### [GIVEN TEXT]
____
GOP says CBO score on Obamacare repeal is flawed, uses older data
A key senator said Wednesday that the official “score” of the GOP health bill is flawed because it uses outdated estimates for how many people were going to get insurance under Obamacare — making suspect any comparison to the new bill.
Sen. Ron Johnson, Wisconsin Republican, said the Congressional Budget Office hasn’t updated its baseline for Obamacare enrollment since March 2016, when health care markets were just beginning to show instability, far from the collapse he and other Republicans say is now happening.
His complaint is just the latest in a string of questions aimed at the CBO, whose dire predictions have severely dented the political prospects for a Republican Obamacare repeal bill.
The CBO says the Senate bill that was supposed to be taken up this week would leave 22 million fewer people with insurance in a decade, and would increase costs for older and sicker customers, though younger and healthier customers would pay far less in premiums.
Faced with those numbers, at least nine Senate Republicans had said they couldn’t vote for the GOP bill — forcing leaders to shelve it and try to write a new version.
At the same time, Republicans have tried to argue with the referee, saying CBO has a bad track record when it comes to making health projections.
The White House said the CBO has “consistently proven it cannot accurately predict how health care legislation will impact insurance coverage.”
While all experts agree that the CBO is the “gold standard” when it comes to predicting outcomes of major legislation like health care, they also stipulate that behavioral outcomes are often unpredictable.
Stan Veuger, a health policy scholar at the American Enterprise Institute, said, “The more state variation, the more political forecasts the CBO has to make. Their guess is as good as yours or mine — except for asking experts what they believe will happen based on past data.”
Sen. James E. Risch, Idaho Republican, said that’s exactly the problem with the GOP bill.
____
### [PROBLEMS TO SOLVE]
1) From the article on the CBO score, set down the passage from "GOP says CBO" up to and including "Obamacare repeal bill.", word for word.
2) Shorten the paragraph in the article on the CBO score that begins "The CBO says the Senate bill" while keeping its main facts.
3) According to the article on the CBO score, at least how many Senate Republicans had said they couldn't vote for the GOP bill?

Stored items:
____
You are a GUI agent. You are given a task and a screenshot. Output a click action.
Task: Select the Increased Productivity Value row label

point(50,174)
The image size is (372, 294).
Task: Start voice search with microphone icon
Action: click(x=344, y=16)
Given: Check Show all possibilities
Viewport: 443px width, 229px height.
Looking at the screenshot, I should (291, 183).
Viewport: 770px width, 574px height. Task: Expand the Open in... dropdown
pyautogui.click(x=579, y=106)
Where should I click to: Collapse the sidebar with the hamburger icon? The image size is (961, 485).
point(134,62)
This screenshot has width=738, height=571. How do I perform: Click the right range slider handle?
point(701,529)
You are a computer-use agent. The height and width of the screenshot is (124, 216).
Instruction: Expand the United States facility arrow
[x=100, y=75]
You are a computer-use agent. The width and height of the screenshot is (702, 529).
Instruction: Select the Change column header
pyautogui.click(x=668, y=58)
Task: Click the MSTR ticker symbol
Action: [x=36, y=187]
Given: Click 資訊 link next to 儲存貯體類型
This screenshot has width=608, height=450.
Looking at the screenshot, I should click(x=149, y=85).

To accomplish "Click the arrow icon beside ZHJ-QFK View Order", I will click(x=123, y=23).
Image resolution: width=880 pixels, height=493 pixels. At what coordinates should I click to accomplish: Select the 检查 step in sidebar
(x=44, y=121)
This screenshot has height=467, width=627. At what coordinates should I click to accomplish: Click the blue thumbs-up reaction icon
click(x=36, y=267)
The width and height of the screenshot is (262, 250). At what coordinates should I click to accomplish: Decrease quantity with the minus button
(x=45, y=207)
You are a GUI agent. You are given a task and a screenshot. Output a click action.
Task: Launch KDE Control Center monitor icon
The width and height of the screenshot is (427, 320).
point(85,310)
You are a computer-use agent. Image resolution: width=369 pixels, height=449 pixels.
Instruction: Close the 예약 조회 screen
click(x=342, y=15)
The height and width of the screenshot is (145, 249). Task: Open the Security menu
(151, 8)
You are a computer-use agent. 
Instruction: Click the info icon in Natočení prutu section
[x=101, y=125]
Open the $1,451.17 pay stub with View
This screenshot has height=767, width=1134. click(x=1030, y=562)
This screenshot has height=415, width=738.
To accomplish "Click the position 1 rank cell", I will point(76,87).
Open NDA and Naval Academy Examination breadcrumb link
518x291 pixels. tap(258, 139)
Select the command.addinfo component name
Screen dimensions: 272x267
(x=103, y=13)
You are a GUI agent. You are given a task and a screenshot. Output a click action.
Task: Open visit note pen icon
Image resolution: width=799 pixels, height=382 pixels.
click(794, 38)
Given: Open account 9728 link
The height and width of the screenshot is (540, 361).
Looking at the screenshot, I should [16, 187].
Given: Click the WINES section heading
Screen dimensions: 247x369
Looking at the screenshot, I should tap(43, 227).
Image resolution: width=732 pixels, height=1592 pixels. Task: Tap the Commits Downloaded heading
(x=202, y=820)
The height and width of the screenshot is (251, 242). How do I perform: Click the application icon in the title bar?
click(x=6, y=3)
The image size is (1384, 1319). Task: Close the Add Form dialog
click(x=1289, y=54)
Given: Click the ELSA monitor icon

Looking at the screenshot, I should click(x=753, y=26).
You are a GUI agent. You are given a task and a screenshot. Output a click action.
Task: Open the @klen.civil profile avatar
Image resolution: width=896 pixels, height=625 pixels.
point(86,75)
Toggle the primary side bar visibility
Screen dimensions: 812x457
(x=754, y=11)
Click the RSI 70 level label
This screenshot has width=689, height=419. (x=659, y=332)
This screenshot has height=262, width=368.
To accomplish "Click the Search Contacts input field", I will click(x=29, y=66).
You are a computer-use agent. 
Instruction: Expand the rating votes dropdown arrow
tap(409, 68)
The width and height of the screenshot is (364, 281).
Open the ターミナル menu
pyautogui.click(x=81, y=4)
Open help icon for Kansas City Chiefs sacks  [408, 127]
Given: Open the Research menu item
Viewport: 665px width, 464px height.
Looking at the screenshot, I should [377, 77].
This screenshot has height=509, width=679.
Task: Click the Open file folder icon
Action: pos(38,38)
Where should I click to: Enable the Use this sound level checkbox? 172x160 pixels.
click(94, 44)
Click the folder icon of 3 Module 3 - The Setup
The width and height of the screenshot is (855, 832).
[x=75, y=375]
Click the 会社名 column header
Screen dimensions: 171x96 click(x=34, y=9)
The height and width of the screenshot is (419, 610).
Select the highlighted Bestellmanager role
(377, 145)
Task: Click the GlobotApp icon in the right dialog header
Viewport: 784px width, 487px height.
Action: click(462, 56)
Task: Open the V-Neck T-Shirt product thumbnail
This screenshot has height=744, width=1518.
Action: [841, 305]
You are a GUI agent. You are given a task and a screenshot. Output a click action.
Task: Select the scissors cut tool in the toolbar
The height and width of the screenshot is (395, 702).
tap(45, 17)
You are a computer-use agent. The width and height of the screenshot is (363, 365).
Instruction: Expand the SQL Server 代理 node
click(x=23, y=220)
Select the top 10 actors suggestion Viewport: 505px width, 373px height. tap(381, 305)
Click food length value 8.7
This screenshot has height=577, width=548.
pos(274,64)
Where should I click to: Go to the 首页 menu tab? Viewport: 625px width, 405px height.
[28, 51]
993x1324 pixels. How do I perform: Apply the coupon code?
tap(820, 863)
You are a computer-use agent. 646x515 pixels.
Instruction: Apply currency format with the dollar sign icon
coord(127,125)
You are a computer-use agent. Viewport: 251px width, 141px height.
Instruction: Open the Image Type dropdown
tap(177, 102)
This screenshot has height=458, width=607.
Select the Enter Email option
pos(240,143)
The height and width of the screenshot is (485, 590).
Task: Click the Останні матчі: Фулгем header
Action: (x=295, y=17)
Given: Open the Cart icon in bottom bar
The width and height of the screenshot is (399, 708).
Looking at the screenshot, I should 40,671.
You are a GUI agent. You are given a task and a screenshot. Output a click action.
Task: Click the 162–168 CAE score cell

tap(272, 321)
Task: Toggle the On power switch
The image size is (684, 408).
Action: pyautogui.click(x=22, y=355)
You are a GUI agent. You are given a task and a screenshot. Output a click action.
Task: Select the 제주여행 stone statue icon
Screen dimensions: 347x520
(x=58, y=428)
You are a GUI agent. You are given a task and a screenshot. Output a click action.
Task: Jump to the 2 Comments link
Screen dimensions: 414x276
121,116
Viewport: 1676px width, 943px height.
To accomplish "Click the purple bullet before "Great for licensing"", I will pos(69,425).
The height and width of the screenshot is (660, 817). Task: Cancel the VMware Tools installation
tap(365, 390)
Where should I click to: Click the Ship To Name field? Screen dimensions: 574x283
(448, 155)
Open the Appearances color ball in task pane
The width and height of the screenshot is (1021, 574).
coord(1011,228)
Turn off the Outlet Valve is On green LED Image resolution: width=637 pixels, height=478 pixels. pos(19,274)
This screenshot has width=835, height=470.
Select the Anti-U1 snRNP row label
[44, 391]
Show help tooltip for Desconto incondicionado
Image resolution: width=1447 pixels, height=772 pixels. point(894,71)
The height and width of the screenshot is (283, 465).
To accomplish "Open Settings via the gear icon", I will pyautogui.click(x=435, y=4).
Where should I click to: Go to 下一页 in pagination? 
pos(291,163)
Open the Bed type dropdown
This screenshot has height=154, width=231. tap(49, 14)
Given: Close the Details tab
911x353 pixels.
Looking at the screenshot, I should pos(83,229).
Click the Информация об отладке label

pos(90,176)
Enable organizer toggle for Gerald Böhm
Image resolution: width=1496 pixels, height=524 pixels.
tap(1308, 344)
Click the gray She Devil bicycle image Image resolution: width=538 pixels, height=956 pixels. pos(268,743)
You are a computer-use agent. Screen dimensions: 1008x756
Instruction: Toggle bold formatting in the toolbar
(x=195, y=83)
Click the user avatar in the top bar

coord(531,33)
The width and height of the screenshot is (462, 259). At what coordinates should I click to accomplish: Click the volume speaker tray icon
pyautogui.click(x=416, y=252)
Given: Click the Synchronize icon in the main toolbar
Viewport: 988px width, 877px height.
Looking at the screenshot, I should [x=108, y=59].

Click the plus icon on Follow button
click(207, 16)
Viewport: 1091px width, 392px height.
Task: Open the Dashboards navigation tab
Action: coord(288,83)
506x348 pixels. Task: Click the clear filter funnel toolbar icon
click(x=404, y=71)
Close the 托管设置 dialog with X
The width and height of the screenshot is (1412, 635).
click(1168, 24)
____
### [RESULTS IN ORDER]
1)
GOP says CBO score on Obamacare repeal is flawed, uses older data
A key senator said Wednesday that the official “score” of the GOP health bill is flawed because it uses outdated estimates for how many people were going to get insurance under Obamacare — making suspect any comparison to the new bill.
Sen. Ron Johnson, Wisconsin Republican, said the Congressional Budget Office hasn’t updated its baseline for Obamacare enrollment since March 2016, when health care markets were just beginning to show instability, far from the collapse he and other Republicans say is now happening.
His complaint is just the latest in a string of questions aimed at the CBO, whose dire predictions have severely dented the political prospects for a Republican Obamacare repeal bill.

2) The CBO estimates that within a decade the Senate bill would leave 22 million fewer people insured. It would also raise costs for older and sicker customers, while younger and healthier customers would pay far less in premiums.

3) At least nine.